## EXERCISE PROMPT
The whole listing is to be printed again exactly.

:::

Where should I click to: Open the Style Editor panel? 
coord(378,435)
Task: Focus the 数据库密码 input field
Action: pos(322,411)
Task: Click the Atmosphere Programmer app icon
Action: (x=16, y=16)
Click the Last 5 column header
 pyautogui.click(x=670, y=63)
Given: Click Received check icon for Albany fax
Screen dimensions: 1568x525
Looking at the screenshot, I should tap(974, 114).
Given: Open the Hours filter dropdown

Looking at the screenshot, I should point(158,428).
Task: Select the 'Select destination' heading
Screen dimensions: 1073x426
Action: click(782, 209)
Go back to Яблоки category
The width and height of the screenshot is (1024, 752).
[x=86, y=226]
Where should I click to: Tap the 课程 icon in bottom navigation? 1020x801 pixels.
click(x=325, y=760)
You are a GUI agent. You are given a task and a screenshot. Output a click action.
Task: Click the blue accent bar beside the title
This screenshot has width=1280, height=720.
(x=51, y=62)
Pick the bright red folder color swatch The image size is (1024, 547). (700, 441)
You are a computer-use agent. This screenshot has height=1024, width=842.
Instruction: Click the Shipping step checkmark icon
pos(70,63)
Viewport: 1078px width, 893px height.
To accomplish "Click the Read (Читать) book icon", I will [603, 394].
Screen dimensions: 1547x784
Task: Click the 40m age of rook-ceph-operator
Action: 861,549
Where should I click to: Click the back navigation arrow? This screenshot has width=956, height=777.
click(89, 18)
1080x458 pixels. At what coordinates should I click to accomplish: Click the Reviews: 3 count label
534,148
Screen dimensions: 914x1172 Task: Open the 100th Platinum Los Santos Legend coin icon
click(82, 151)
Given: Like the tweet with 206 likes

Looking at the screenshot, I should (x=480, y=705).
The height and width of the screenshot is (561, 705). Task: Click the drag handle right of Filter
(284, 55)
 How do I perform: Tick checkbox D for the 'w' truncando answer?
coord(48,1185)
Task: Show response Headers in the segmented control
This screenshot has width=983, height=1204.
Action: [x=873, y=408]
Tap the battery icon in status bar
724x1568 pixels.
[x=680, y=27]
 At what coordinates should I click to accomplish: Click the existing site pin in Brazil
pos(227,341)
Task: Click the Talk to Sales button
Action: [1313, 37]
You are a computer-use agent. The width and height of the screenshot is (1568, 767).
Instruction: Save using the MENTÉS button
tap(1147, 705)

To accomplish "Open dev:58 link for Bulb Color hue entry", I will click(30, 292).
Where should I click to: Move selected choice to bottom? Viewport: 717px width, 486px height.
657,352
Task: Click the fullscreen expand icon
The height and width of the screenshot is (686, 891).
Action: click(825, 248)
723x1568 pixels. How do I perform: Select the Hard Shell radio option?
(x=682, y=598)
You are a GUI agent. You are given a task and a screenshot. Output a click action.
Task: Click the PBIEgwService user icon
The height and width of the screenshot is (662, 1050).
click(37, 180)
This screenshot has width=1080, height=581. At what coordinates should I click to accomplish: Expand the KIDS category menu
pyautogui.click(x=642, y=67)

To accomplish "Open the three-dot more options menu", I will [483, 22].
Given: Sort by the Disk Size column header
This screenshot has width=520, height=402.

:::

## RESPONSE FOR THIS EXERCISE
Where should I click to: Open the Style Editor panel? 
coord(378,435)
Task: Focus the 数据库密码 input field
Action: pos(322,411)
Task: Click the Atmosphere Programmer app icon
Action: (x=16, y=16)
Click the Last 5 column header
 pyautogui.click(x=670, y=63)
Given: Click Received check icon for Albany fax
Screen dimensions: 1568x525
Looking at the screenshot, I should tap(974, 114).
Given: Open the Hours filter dropdown

Looking at the screenshot, I should point(158,428).
Task: Select the 'Select destination' heading
Screen dimensions: 1073x426
Action: click(782, 209)
Go back to Яблоки category
The width and height of the screenshot is (1024, 752).
[x=86, y=226]
Where should I click to: Tap the 课程 icon in bottom navigation? 1020x801 pixels.
click(x=325, y=760)
You are a GUI agent. You are given a task and a screenshot. Output a click action.
Task: Click the blue accent bar beside the title
This screenshot has width=1280, height=720.
(x=51, y=62)
Pick the bright red folder color swatch The image size is (1024, 547). (700, 441)
You are a computer-use agent. This screenshot has height=1024, width=842.
Instruction: Click the Shipping step checkmark icon
pos(70,63)
Viewport: 1078px width, 893px height.
To accomplish "Click the Read (Читать) book icon", I will [603, 394].
Screen dimensions: 1547x784
Task: Click the 40m age of rook-ceph-operator
Action: 861,549
Where should I click to: Click the back navigation arrow? This screenshot has width=956, height=777.
click(89, 18)
1080x458 pixels. At what coordinates should I click to accomplish: Click the Reviews: 3 count label
534,148
Screen dimensions: 914x1172 Task: Open the 100th Platinum Los Santos Legend coin icon
click(82, 151)
Given: Like the tweet with 206 likes

Looking at the screenshot, I should (x=480, y=705).
The height and width of the screenshot is (561, 705). Task: Click the drag handle right of Filter
(284, 55)
 How do I perform: Tick checkbox D for the 'w' truncando answer?
coord(48,1185)
Task: Show response Headers in the segmented control
This screenshot has width=983, height=1204.
Action: [x=873, y=408]
Tap the battery icon in status bar
724x1568 pixels.
[x=680, y=27]
 At what coordinates should I click to accomplish: Click the existing site pin in Brazil
pos(227,341)
Task: Click the Talk to Sales button
Action: [1313, 37]
You are a computer-use agent. The width and height of the screenshot is (1568, 767).
Instruction: Save using the MENTÉS button
tap(1147, 705)

To accomplish "Open dev:58 link for Bulb Color hue entry", I will click(30, 292).
Where should I click to: Move selected choice to bottom? Viewport: 717px width, 486px height.
657,352
Task: Click the fullscreen expand icon
The height and width of the screenshot is (686, 891).
Action: click(825, 248)
723x1568 pixels. How do I perform: Select the Hard Shell radio option?
(x=682, y=598)
You are a GUI agent. You are given a task and a screenshot. Output a click action.
Task: Click the PBIEgwService user icon
The height and width of the screenshot is (662, 1050).
click(37, 180)
This screenshot has width=1080, height=581. At what coordinates should I click to accomplish: Expand the KIDS category menu
pyautogui.click(x=642, y=67)

To accomplish "Open the three-dot more options menu", I will [483, 22].
Given: Sort by the Disk Size column header
This screenshot has width=520, height=402.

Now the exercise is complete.